Sono bellissimi Andrea, veramente. Spessore e umanità, ironia, sguardo ampio. Il mio preferito è il secondo, ma valgono la pena tutti e tre.
ciao
grazie gianni e gianluca
il terzo. piacevoli.
“Foto dell’autore” vuol dire che quel tizio è Andrea Inglese, vero?
quel “tizio”… vuoi dire la mezza testa di giraffa “inglese” che si vede?
ebbene sì
Bellissimi, spietati e struggenti.
Grazie. Stella
Racconti brevi e strani. Amo lo spaesamento in un mondo oscillando tra la casa familiare e l’universo mentale dei personaggi. Avevo già notato nella poesia di Andrea Inglese la casa come luogo di vita strana, occupando il personaggio. Ho molto amato l’ultimo racconto con la protagonista Vera, con un ambiente devastato, un odore di guerra, qualcosa che sento della nostra epoca, del momento (non accenno alla revolta dei paesi arabi, ma del climato oppressante in Francia, di questa paura che ho dentro di me: qualcosa di terribile che potrebbe accadere.

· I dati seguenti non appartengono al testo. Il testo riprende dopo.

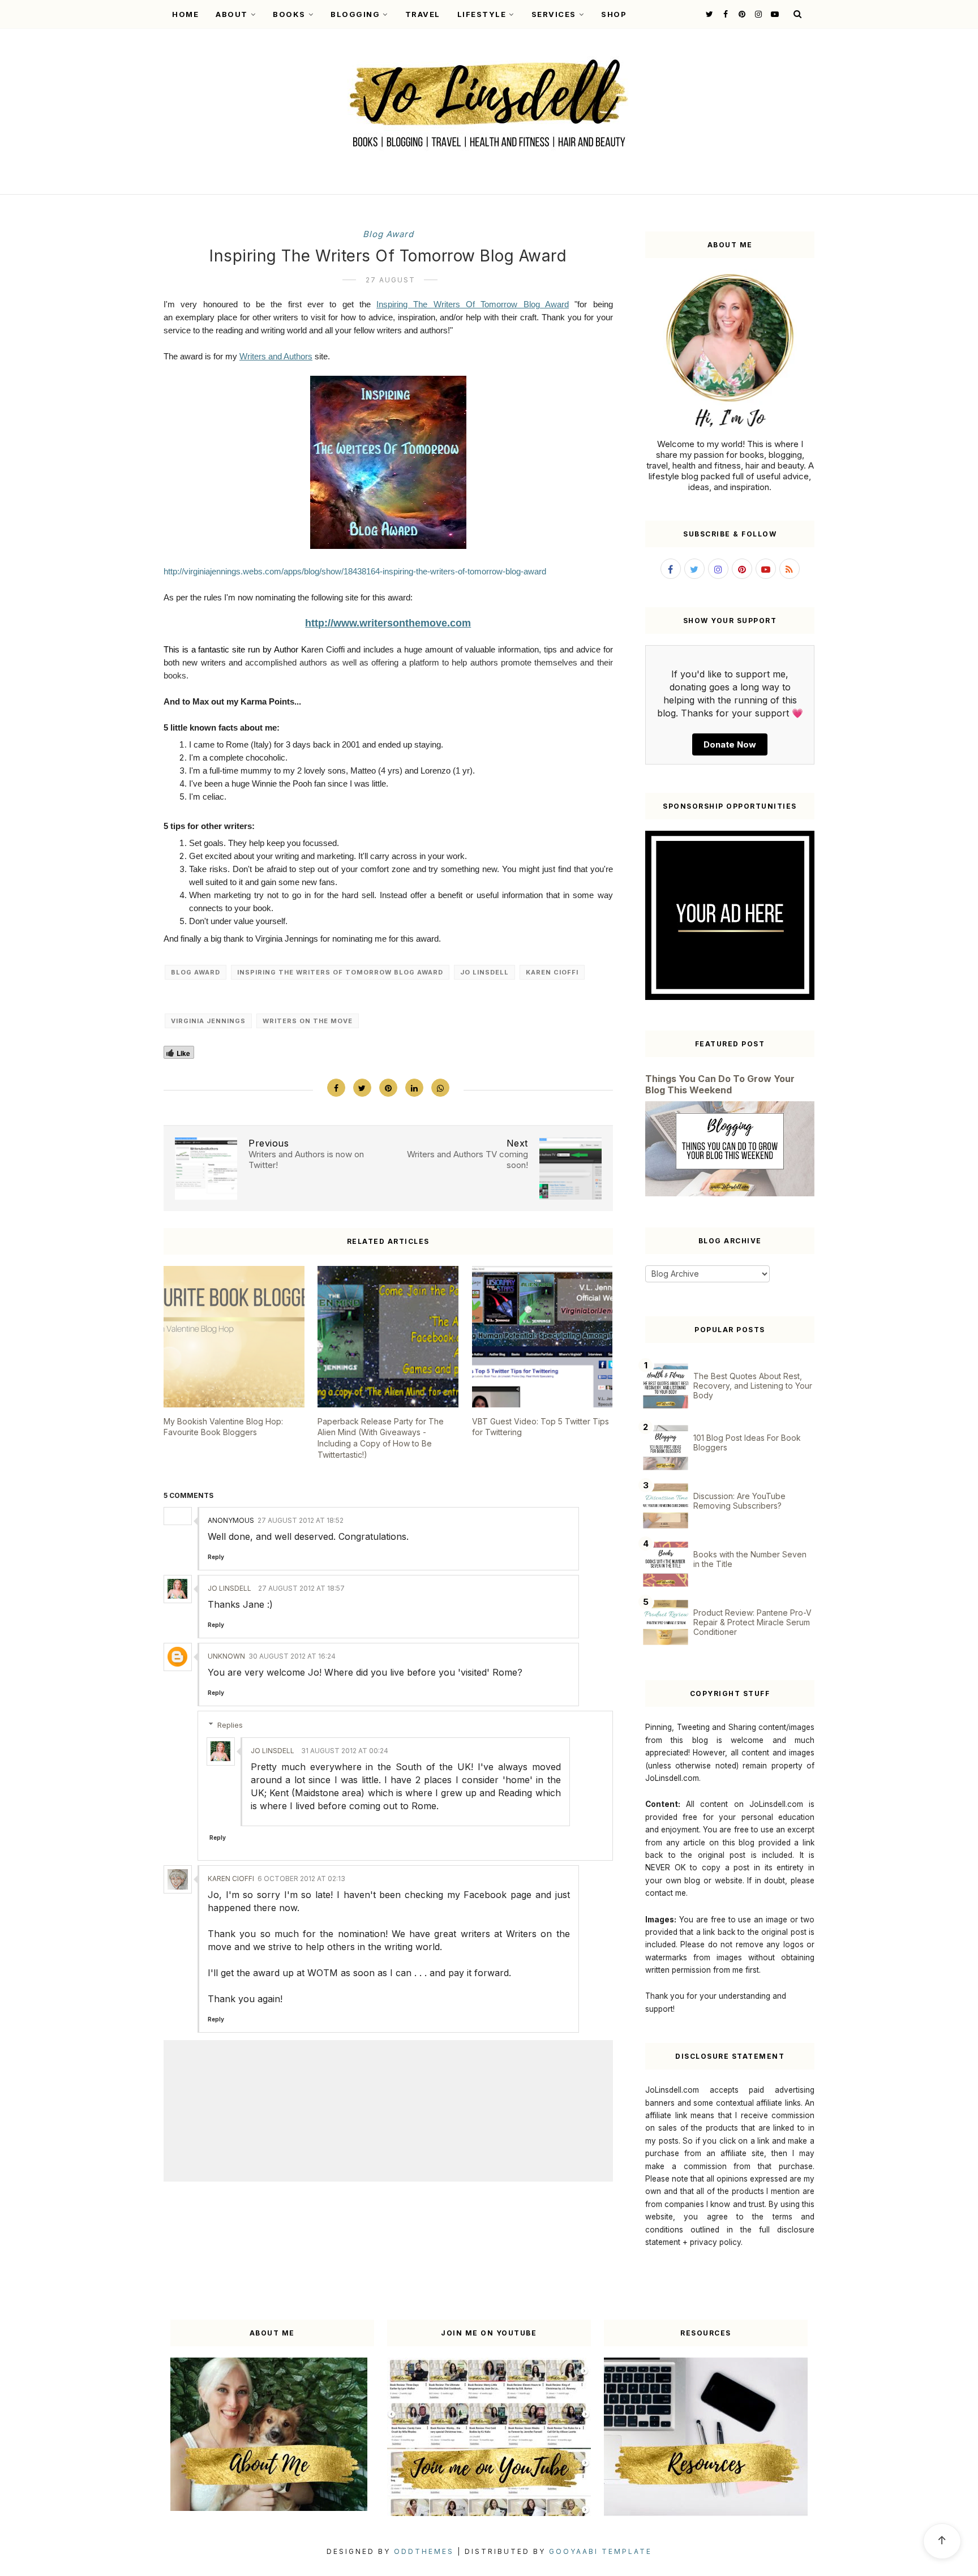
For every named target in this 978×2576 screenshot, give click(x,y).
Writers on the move (308, 1021)
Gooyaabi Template (600, 2551)
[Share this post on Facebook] (336, 1088)
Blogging (355, 14)
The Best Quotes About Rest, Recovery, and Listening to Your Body (752, 1385)
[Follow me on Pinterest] (740, 13)
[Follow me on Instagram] (757, 13)
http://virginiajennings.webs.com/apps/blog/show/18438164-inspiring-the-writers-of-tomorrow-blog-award (355, 571)
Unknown (226, 1656)
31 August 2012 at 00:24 (344, 1750)
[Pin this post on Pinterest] (388, 1088)
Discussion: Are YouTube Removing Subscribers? (739, 1500)
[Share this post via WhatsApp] (440, 1088)
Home (185, 14)
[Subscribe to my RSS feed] (789, 569)
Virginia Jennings (208, 1021)
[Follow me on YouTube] (773, 13)
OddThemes (424, 2551)
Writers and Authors (275, 356)
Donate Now (730, 744)
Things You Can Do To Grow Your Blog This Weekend (720, 1084)
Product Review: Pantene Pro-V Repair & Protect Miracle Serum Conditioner (752, 1622)
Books (289, 14)
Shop (614, 14)
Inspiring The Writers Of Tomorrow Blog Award (472, 304)
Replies (230, 1724)
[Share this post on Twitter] (362, 1088)
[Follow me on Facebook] (724, 13)
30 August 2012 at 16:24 (292, 1656)
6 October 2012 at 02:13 (301, 1878)
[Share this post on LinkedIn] (414, 1088)
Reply (216, 1556)
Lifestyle (482, 14)
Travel (422, 14)
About (232, 14)
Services (553, 14)
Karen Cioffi (552, 972)
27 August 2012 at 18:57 (301, 1588)
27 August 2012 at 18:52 (301, 1520)
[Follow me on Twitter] (708, 13)
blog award (388, 234)
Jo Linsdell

Complimenti all’autore. Il terzo racconto, “Vera”, secondo me è molto potente.
Ciao.
A me veramente sta molto simpatico Baderweck, che mi pare ingiustamente sottostimato.
Bei racconti, davvero. Anch’io ho scritto un libro di racconti, si intitola La neve in tasca, edizioni Duende. Volevo condividere questa gioia.